In the USA we celebrate Veterans Day on November 11, a legal holiday in honor of all of our veterans who have served in the military, living or dead, current or past. Some restaurants offer a free meal for anyone in uniform or anyone who can show the ID that they were in the service. Of course there are also parades, speeches, prayers for the departed, and other patriotic events.

I remember when I was young that people wore red poppies that were given out by members of the Veterans of Foreign Wars on what was then called Armistice Day, in honor of the original reason for the holiday, the Armistice between the US, Britain, and France with Germany at 1100 AM on 11/11/18, the 11th of November of 1918, the end of “The Great War” or “The War To End All Wars”. The red poppies were worn because of a poem written by John McCrae in 1915 after a battle in The Great War. He had noted that poppies grew quickly around the graves of the fallen. For those who don’t know it, here is the classic poem.

In Flanders fields the poppies blow
Between the crosses, row on row,
That mark our place; and in the sky
The larks, still bravely singing, fly
Scarce heard amid the guns below.

We are the Dead.

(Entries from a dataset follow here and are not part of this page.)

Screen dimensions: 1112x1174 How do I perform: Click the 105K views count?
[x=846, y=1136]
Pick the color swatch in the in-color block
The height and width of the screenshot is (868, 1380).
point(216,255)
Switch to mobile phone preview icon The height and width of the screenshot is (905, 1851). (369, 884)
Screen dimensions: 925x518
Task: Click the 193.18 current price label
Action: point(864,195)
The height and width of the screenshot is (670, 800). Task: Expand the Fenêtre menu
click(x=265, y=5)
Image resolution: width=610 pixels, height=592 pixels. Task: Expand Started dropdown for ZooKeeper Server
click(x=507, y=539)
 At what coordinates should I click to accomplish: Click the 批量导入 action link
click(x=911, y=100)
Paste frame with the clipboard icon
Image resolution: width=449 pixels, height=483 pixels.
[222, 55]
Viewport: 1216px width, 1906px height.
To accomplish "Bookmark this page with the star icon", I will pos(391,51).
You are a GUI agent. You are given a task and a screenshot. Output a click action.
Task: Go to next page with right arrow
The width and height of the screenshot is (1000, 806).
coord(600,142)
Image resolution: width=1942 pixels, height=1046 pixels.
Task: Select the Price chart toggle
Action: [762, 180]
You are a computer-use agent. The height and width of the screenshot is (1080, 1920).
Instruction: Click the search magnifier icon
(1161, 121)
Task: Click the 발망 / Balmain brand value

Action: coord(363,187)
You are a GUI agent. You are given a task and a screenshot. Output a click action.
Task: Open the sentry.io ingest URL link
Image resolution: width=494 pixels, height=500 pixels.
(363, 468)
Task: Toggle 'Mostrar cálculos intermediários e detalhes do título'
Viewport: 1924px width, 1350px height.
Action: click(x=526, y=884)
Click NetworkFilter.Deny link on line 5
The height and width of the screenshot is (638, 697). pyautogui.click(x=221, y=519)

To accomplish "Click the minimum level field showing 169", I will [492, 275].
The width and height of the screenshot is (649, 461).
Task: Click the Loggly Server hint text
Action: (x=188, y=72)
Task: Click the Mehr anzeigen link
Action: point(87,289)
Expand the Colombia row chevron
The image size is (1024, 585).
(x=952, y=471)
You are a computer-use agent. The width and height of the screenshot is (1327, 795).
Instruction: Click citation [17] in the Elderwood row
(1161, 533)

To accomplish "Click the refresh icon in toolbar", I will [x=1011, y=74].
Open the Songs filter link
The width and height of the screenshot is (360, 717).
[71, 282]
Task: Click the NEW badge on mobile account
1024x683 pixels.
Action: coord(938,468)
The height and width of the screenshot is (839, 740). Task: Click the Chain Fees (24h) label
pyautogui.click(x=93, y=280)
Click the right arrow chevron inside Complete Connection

Short days ago
We lived, felt dawn, saw sunset glow,
Loved and were loved, and now we lie
In Flanders fields.

Take up our quarrel with the foe:
To you from failing hands we throw
The torch; be yours to hold it high.
If ye break faith with us who die
We shall not sleep, though poppies grow
In Flanders fields.

Whether you call the holiday Armistice Day, Veterans Day, or Remembrance Day, be sure to honor those who have served their countries, not only on the holiday, but every day of the year.